Angliru starts off relatively easy - the average gradient on the first 5km is 7.6%, enough to hurt but well within the realms of rideable for a professional. The sixth kilometre is easy, flattening for a while and even descending for a short way. From then on, it gets tough. Very tough. The average gradient for the last 6km is 13.1%, beginning to stretch the boundaries of what can be done - but, as if that wasn't harsh enough, there's the Cueña les Cabres 3km from the top with a gradient of 23.8%.
In the past, this climb has seen riders forced to ride to the summit with flat tyres after team cars stalled and were unable to follow them up. The mountain has not taken life, like Ventoux which inspired its inclusion in the race, but it could one day prove capable of doing so.

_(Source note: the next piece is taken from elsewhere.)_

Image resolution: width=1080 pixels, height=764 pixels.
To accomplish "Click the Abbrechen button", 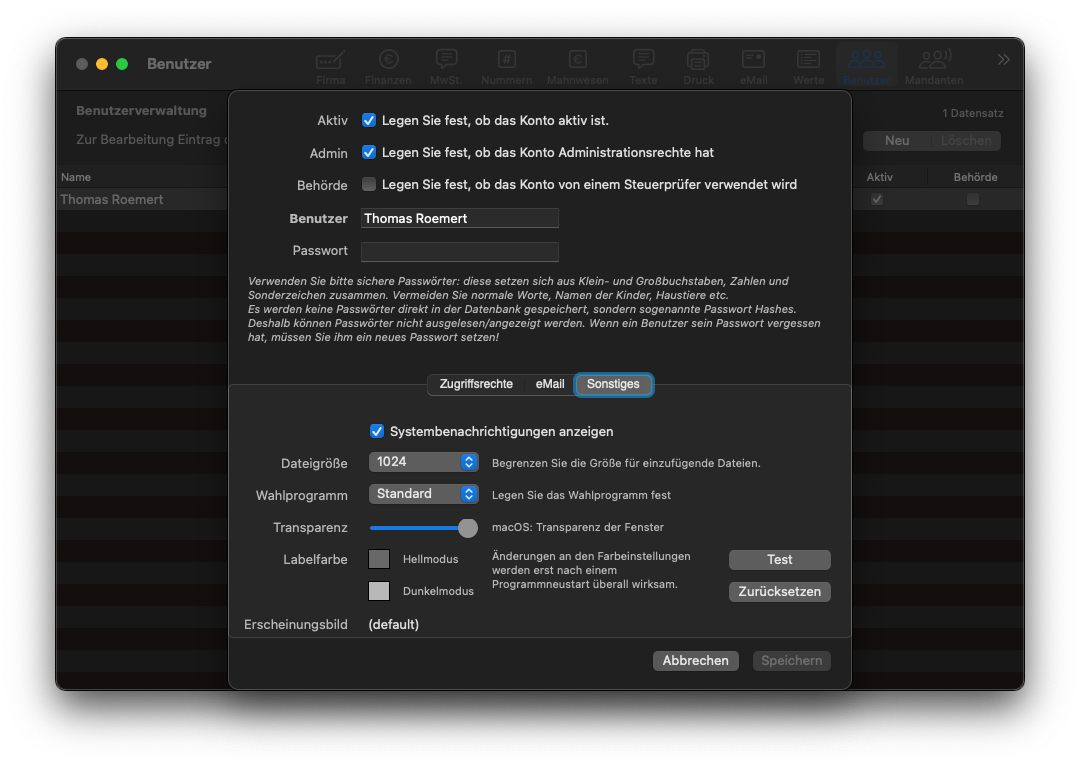I will pyautogui.click(x=695, y=661).
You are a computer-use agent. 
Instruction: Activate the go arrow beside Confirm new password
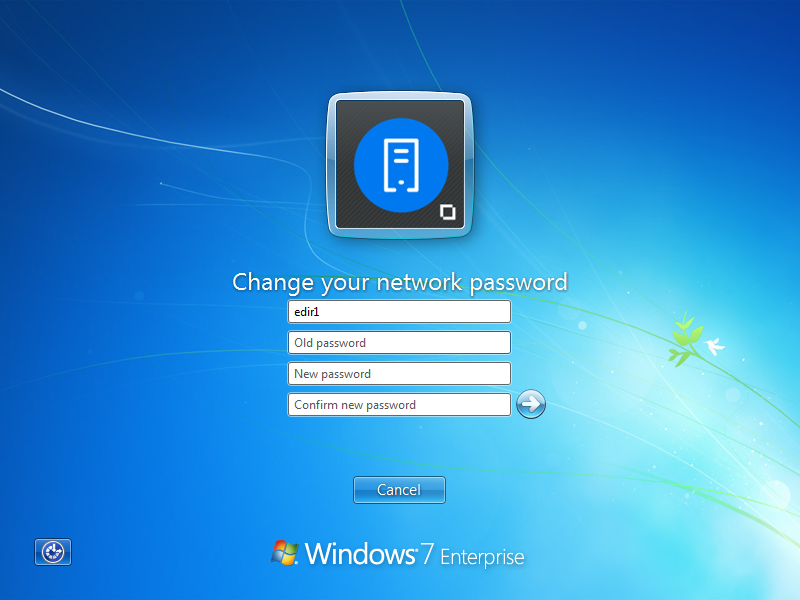point(531,404)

|Centro Cultural Internacional Oscar Niemeyer, Avilés|
|The port, source of much of the city's wealth|
|Calle Galliana, some of the Renaissance buildings dating from|
redevelopment after the 1479 fire.
The neutral zone begins at the Niemeyer Centre, a superb modernist complex housing assorted cultural institutions, then travel south-east and around a right corner to the Puente Azud. W reach a junction between the road we're on, the Av. Marqués de Suances and the Av. de Cervantes, turning right once again to take the latter road. The directions, as is often the case with the Vuelta road book, require a little interpretation at this time, for they list the next section as being the Calle de La Cámara - the trouble being that the Av. de Cervantes and C. de La Cámara do not at any point meet one another. The two most obvious connecting routes are to turn right onto the C. de la Marques and then left onto the C. del Rivero before a short section of the C. de San Francisco leads to the C. de La Cámara; or - probably the better and more likely route - continue along the Av. de Cervantes, right onto the C. Galliana and then either the C. de San Francisco or C. de Alfonso VII. Fortunately for the riders, crowd barriers and race organisers will be marking the route.

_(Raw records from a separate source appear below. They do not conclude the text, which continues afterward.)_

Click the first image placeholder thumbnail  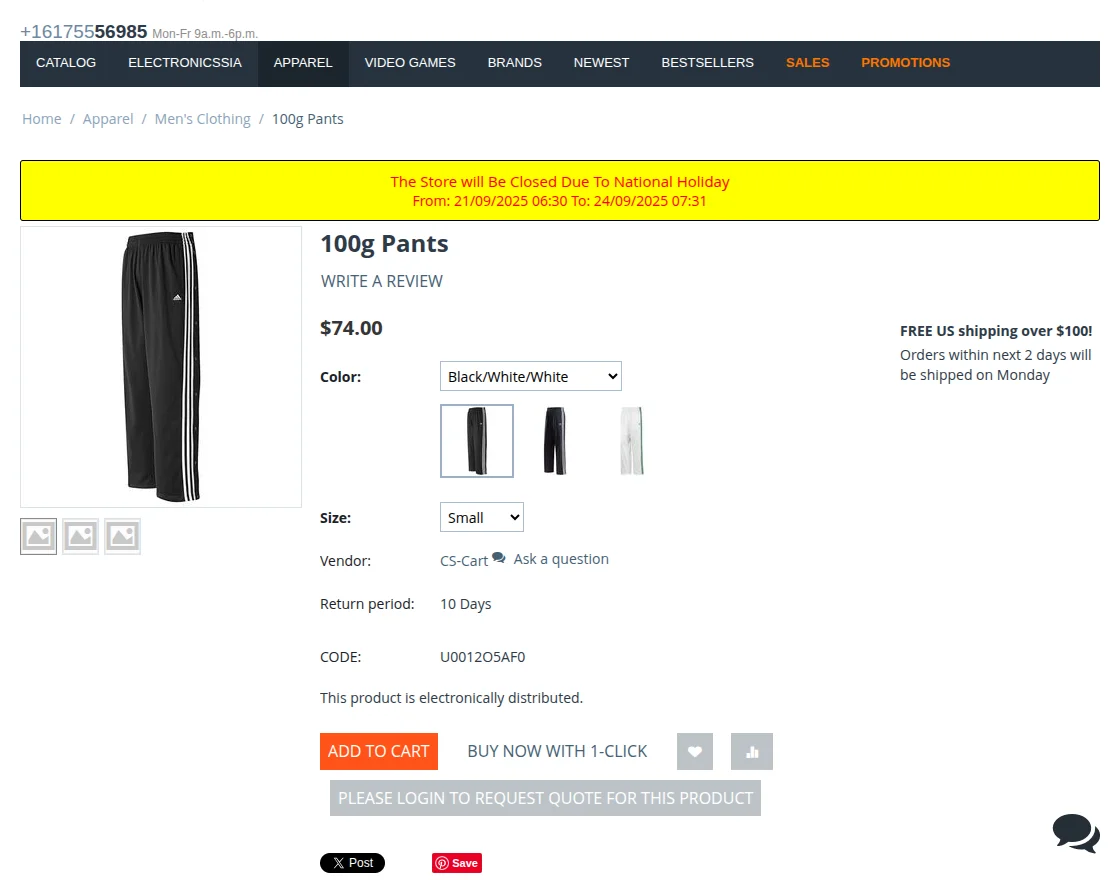[38, 536]
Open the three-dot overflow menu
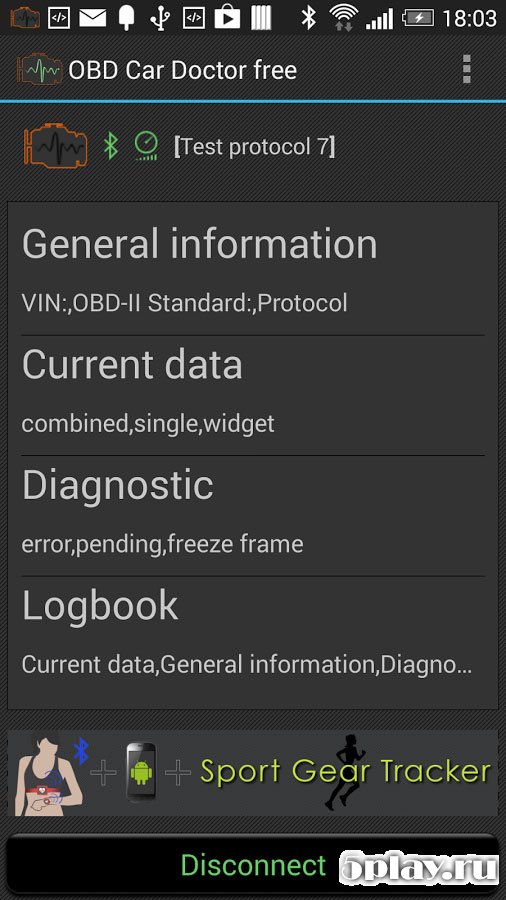 point(466,69)
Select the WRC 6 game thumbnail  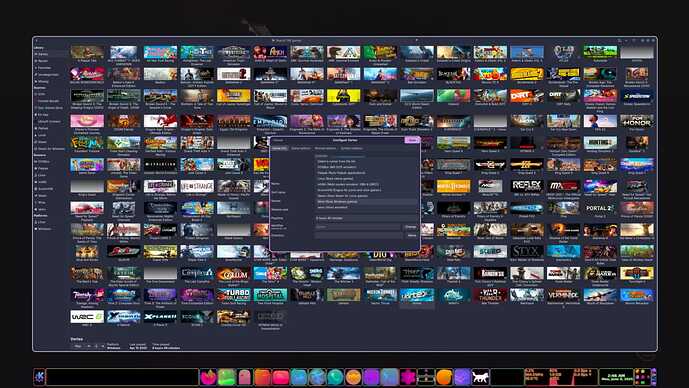click(x=87, y=317)
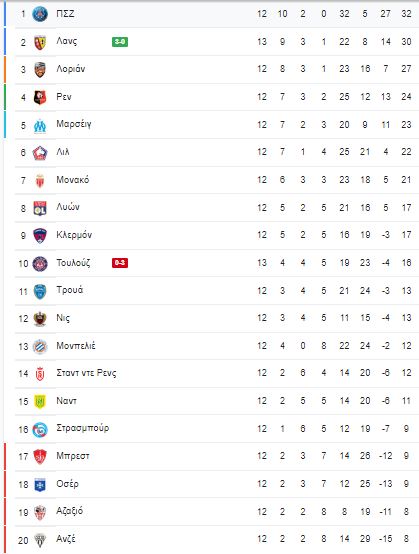
Task: Click the Λανς team logo
Action: tap(40, 42)
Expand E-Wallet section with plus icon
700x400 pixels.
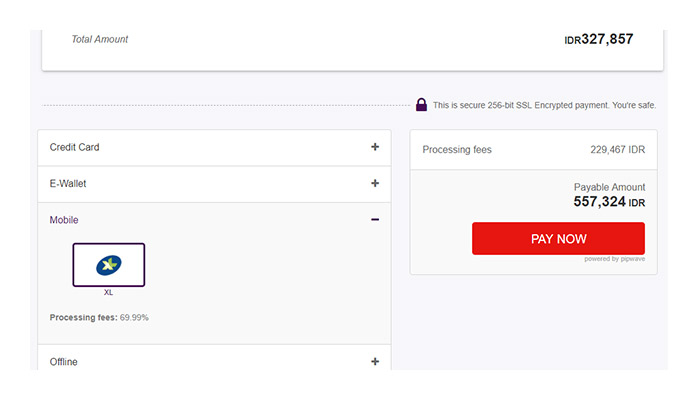[x=375, y=184]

The peloton follows the C. de La Cámara all the way to its northern end before turning right to join the C, Pruneda and then left at the roundabout by the river for the Av. de Ludo, also known as the N-632, which carries on long and straight before turning west and reaching the end of the neutral zone after 3.8km. They soon come to a roundabout, taking the third exit past the salt works and onward to Piedras Blancas where they follow the road to the right, along the Av. de Eysines and onto the Av. de Galicia leading south-west towards Vegarrozadas. The route passes straight through the roundabout just outside the village, underneath the A-8 motorway and past a filling station then reaches a sweeping S-bend at Carcedo, from where there are good - if not particularly beautiful - views to the motorway viaduct carrying traffic far above the landscape. We pass under two more fly-overs either side of Folgueras, the the road turns west.
|The bridge into Muros de Nalon|
|Santianes de Pravia|
Having passed east of a forest, the route bypasses Forcinas and the road follows the banks of the Rio Narcea for a short while then travels under another fly-over and through a 200m tunnel to Veganas and Villanueva. After Palla, it follows the river again to Corias and Repolles, coming to a stretch of river by San Justo with higher ground either side - a very beautiful stretch of the race. It crosses the river south of Luerces and then, 40.3km from the start, reaches a roundabout near Cornellana. The riders turn left and climb 70m through the forest towards Villar, missing the turn-off into the village to continue on the N-634 east. The road isn't difficult, but does climb gradually; hitting 360m at Cabrunana. The stage's first intermediate sprint takes place on the gentle descent beyond the village. There is one hairpin and a roundabout - straight across, left and right routes are equal - just before Grado, but it's otherwise quite a non-technical section.
|Penaflor from the air.|
More villages pass by, starting with Trubia. The feeding station is at San Andres, 71.5km from the start. The following section could prove hazardous - it's obvious now that we're heading back into the mountains because while the slopes along the sides of the road are not high, they're very steep and have rocky outcrops among the forest. This means that during and after heavy rain mud, leaves, thorns and stones wash down the slopes onto the road, leaving it slippery for a while and covered in assorted bits and pieces able to cause punctures - both things very capable of causing crashes. Tunon comes shortly after a 0.2km tunnel, then the parcours turns left onto the AS-360 0.3km before Villanueva. The first categorised climb, Cat 2 Alto de Tenebredo, starts at this point.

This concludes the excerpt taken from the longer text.